TASK TO CARRY OUT
Using the article below on Haiti's earthquake camps, answer yes or no to each statement and quote the words that decide it: (a) the soap opera financed by the United Nations belongs to a 16-episode series; (b) FilmAid International was founded by Damien Cave; (c) the food coalitions use community radio to promote more reliance on imports.

PASSAGE FOR REVIEW
______

Lacking TV and radio, Haiti’s displaced earthquake refugees get their stories from the big screen

By Dean Graber

Nearly five months after the Jan. 12 earthquake, more than one million Haitians are living in tents and under tarps in some 1,322 camps. Hundreds of thousands have no access to radio or TV, but outdoor screens are going up across the capital, Port-au-Prince, and 16 camps are screening a series of informative, entertaining soap operas that are filling needs for information, The New York Times reports.

“First, Haitians received food and shelter; now the moving image has joined the humanitarian response,” Damien Cave reports. A handful of organizations are hurrying to produce soap operas and other programs that will inform residents how to secure their tents, tarps and mosquito nets, and how to stay safe and healthy in the sprawling camps, he says. One such soap opera, part of a 16-episode series financed by the United Nations, portrayed con men in the camps trying to convince residents to redeem their registration cards for cash.

“Several other groups — including FilmAid [International], founded by Caroline Baron, who produced “Capote” — are also setting up programs to show movies and train Haitians to shoot their own,” Cave says. “And while the result may be amusing, the impetus was serious: organizers say the programs will fill in for a government that has failed to communicate effectively, letting rumors and schemes spread among those most desperate for help.”

Separately, coalitions of Haitian and international organizations working to rebuild Haiti’s food supply are using community radio and media campaigns to promote policies for more national food production and less reliance on imports, development worker Bev Bell writes in an essay posted on DailyKos.

______

(Saved entries)
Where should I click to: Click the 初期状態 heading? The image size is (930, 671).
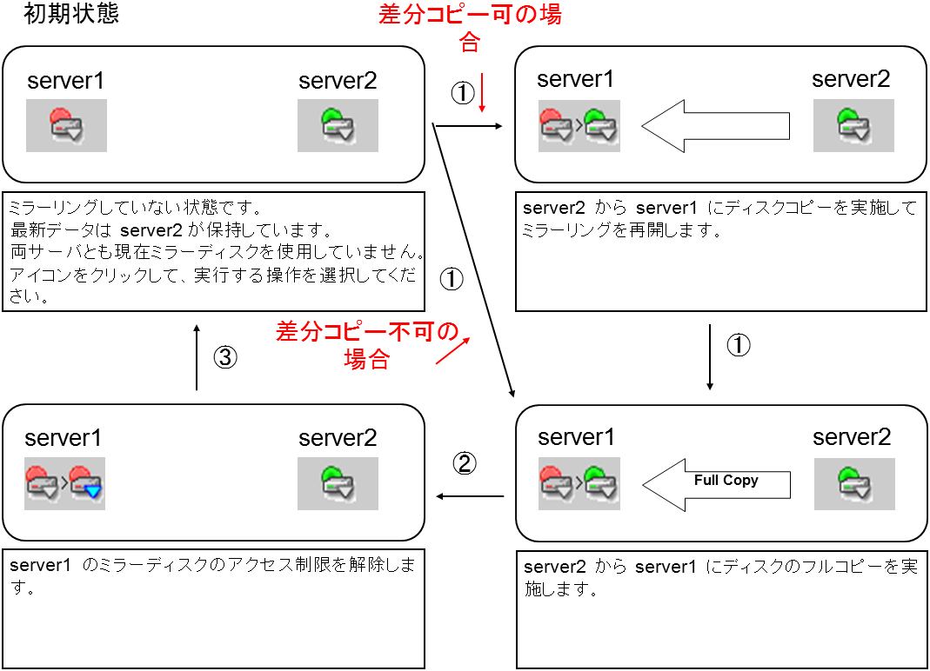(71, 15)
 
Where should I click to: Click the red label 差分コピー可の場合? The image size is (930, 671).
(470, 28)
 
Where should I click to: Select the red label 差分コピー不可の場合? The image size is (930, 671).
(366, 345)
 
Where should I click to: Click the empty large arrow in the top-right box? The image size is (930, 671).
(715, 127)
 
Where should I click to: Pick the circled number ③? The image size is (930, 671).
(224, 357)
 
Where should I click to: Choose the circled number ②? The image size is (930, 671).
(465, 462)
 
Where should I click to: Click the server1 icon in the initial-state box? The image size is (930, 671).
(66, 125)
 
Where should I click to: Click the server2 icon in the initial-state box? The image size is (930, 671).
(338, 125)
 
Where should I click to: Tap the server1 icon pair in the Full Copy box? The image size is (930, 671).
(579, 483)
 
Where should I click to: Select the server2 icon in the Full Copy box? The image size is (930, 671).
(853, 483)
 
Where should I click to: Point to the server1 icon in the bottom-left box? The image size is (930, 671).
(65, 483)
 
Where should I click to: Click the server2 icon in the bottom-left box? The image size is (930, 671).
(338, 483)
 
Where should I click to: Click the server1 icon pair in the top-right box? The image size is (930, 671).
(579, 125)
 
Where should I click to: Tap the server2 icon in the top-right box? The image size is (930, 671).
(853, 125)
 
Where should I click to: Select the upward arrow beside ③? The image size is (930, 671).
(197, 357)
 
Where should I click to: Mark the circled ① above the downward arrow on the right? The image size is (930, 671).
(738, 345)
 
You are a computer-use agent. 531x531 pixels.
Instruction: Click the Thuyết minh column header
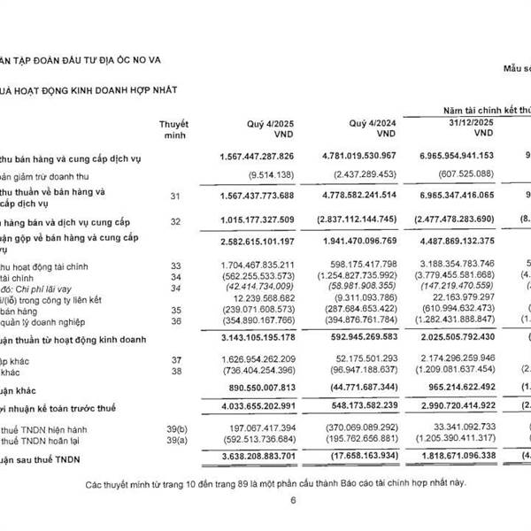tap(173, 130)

______

ANSWER FOR THIS EXERCISE
(a) Yes: "part of a 16-episode series financed by the United Nations"
(b) No: "FilmAid [International], founded by Caroline Baron"
(c) No: "promote policies for more national food production and less reliance on imports"